A perusal of the orders passed by the State Commission, as also, the National
Commission reveals, that the same were premised on the fact, that the NSC
purchased by M/s. Bhagwati Vanaspati Traders, had an irregularity, inasmuch as, an
NSC could only be purchased by an individual, and the same could not be issued in
the name of a concern, firm, institution, banking institution or company etc.
On
account of the aforesaid irregularity, the respondent placed reliance on rule 17 of the
Post Office Savings Bank General Rules, 1981. The above rule is being extracted
hereunder:-
“17. Account opened in contravention of rules:- Subject to the provision of rule
16, where an account is found to have been opened in contravention of any
relevant rule for the time being in force and applicable to the account kept in the
Post Office Savings Bank, the relevant Head Savings Bank may, at any time,
cause the account to be closed and the deposits made in the account refunded
to the depositor without interest.”
In addition to the above, the respondent had placed reliance on a decision rendered
by this Court in Post Master, Dargamitta HPO, Nellor v. Raja Prameeelamma, (1998)
9 SCC 706, wherein this Court had held as under:-
“But as this contract was contrary to the terms notified by the Government of
India and this was due to inadvertence of the staff. In my opinion it does not
become a contract binding the Government of India being unlawful and void.

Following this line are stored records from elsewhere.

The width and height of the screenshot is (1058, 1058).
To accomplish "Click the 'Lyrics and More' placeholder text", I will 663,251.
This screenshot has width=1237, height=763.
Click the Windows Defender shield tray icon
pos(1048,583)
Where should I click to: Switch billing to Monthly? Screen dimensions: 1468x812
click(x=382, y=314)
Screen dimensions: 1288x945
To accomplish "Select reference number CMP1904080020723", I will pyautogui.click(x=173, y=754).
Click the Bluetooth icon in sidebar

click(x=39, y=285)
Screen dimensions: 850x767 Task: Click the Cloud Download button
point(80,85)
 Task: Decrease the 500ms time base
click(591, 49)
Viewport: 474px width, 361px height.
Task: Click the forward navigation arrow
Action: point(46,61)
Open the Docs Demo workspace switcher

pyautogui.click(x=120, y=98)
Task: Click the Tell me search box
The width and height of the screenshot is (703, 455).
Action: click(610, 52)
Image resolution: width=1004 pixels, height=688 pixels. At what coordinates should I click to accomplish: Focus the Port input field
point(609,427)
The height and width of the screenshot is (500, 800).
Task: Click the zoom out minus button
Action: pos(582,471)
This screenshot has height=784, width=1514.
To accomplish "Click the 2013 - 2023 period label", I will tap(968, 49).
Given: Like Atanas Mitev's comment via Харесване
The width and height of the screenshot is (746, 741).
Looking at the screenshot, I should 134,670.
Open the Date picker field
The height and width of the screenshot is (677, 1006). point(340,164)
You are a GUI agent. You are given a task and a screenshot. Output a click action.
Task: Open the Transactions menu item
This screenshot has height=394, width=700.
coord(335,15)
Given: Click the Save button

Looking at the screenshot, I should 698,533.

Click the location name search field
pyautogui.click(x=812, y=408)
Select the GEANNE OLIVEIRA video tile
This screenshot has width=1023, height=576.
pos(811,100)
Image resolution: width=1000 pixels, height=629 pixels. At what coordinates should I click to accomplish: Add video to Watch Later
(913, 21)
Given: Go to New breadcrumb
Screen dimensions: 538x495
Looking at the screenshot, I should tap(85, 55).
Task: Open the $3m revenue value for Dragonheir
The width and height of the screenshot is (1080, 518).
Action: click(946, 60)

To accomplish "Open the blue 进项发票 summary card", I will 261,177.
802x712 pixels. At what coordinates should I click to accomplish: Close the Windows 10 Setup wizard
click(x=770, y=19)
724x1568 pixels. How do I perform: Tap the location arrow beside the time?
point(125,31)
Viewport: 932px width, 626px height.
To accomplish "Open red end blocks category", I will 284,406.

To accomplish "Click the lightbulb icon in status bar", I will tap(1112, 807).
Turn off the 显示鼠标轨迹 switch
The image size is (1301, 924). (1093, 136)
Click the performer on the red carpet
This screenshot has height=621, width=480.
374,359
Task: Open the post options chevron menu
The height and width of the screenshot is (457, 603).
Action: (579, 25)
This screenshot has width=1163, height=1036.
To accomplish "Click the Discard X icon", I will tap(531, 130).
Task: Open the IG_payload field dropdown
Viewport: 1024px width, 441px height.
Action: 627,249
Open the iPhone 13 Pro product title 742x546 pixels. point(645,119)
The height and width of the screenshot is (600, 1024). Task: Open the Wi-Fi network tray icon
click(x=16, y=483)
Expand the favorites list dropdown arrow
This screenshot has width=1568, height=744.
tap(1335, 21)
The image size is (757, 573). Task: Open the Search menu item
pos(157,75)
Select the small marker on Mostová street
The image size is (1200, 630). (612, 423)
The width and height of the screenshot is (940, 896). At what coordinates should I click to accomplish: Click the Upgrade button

As such this is not a case of deficiency in service either in terms of the law or in
terms of the contract as defined in Section 2(1)(g) of the Consumer Protection
Act, 1986.”
(emphasis is ours)
During the course of hearing, learned counsel for the respondent, in addition to the
judgment extracted hereinabove, placed reliance on a recent decision rendered by
this Court in Arulmighu Dhandayadhapaniswamy Thirukoil, Palani, Tamil Nadu v.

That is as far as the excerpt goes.